Наташа не слышала прежде, что у Джона есть загородный дом. Правда, он назвал его «нашим домом», но интересно, почему не вспоминал о нем раньше? Вечером решили съездить туда. Джон сам сел за руль, и Наташа удивилась тому, как муж классно водит машину.

— Год назад я купил участок земли возле Асберри-Парка. Прямо на берегу океана. Заказал проект благоустройства. Дом достроили пару месяцев назад, мне прислали видео и фотографии, мебель и бытовая техника уже стоят там, где и должны. А на территории до сих пор возятся, хотя там всего четыре акра… и требуется всего-навсего проложить дорожки, поставить фонари, оборудовать бассейн, привезти песок для пляжа. Ах да, еще надо взрослые пальмы посадить.

— Пальмы? — изумилась Наташа. — Разве они тут растут?

— Если очень захотеть, — улыбнулся Джон. — Вообще-то Нью-Йорк расположен на широте Стамбула, но зимы здесь, конечно, похолоднее, поэтому необходимо устроить дренаж, проложить под землей трубы с горячей водой. Но ты же понимаешь, как работают мексиканцы: пока за ними наблюдаешь, как-то копошатся, а стоит отвернуться — стройка замирает. Когда мы прилетели, я позвонил и предупредил, что через пару часов подъеду принимать работу. Конечно, никуда я не собирался, но они поверили. Вечером перезвонили и сообщили, что теннисный корт готов.

Джон, конечно, разыграл ее. А может, и сам не знал, что все благоустройство территории почти закончено: и мощенные плиткой дорожки, и чугунные фонари, и бассейн с изумрудной водой и подсветкой. Даже пальмы уже качали своими длинными широкими листьями. Несколько загорелых до черноты парней в выцветших майках стояли на высокой ограде, сложенной из речного булыжника, и устанавливали на ней металлическую решетку с остроконечными прутьями.

Мистер Хадсон вышел из машины.
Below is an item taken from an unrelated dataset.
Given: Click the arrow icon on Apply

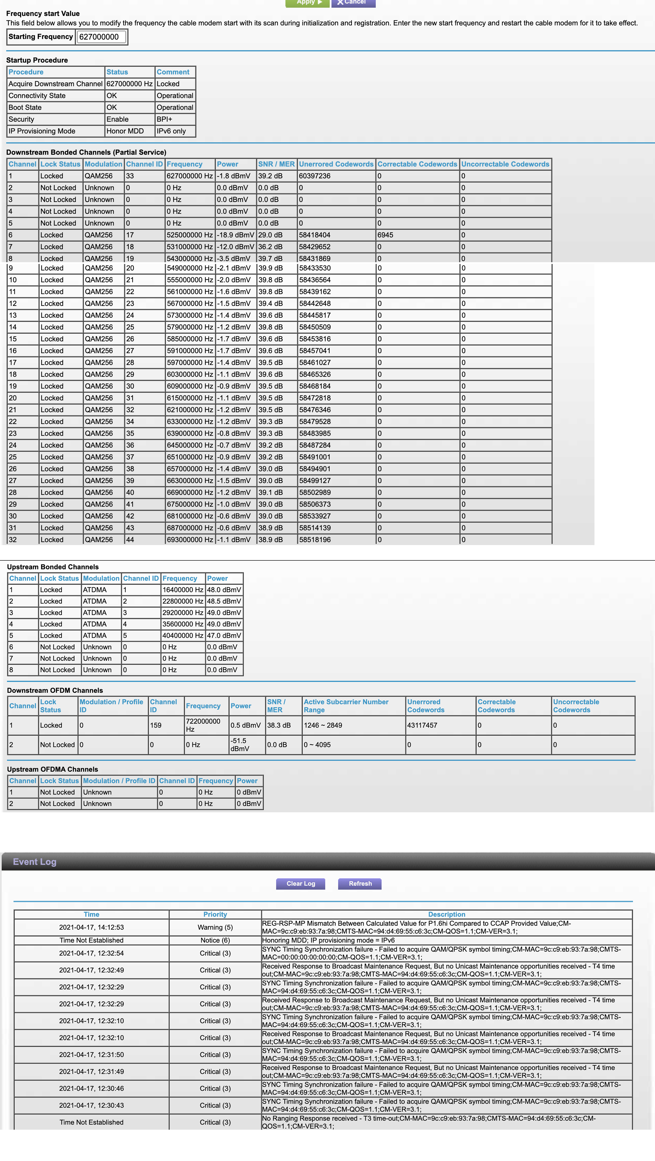Looking at the screenshot, I should coord(320,2).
Мексиканцы тут же ускорили темп движений.

Джон проверил, как открываются и закрываются створки ворот. Рабочие заметили, что хозяин не наблюдает за ними, и присели на корточки.
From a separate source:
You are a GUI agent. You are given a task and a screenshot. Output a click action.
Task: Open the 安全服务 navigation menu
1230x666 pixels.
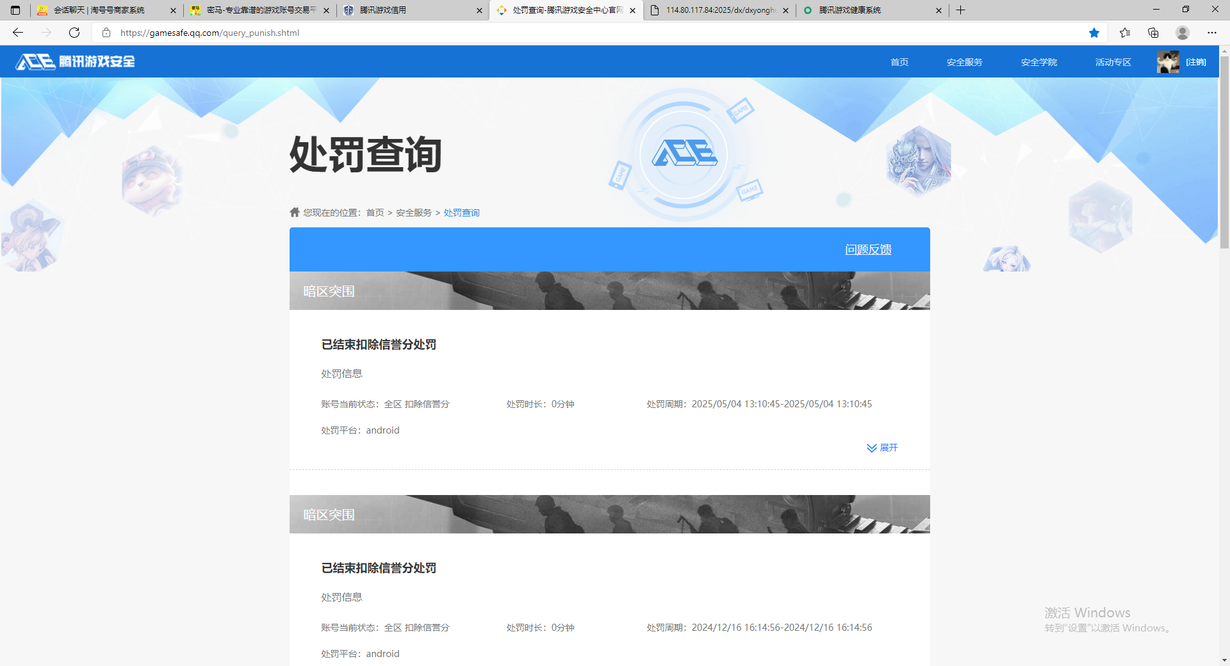(x=964, y=62)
— Буэнос диас, амигос. Квандо акабен эль трабахо? — не оборачиваясь к ним, произнес мистер Хадсон.

— Работа да. Мы завтра твоя забора сделать, — на языке, слегка напоминающем английский, ответил один из парней.

Джон направился к дому. Наташа, взяв его под руку, шла рядом, чувствуя спиной, что ее поедают глазами размякшие от жары мексиканцы. Джон открыл дверь, пропуская внутрь жену. Та вошла, посмотрела вокруг и обомлела от открывшегося взору простора. Пол огромного зала был выложен белой и черной мраморной плиткой, посередине его низкий фонтан с классической девушкой, разбившей кувшин. Тут и там стояли пальмы в кадках, белые кожаные диваны и кресла, а к одной из стен был придвинут белый же рояль. Наташа подошла, подняла крышку и пробежалась по клавишам. Потом обернулась к мужу, который смотрел на нее пораженный.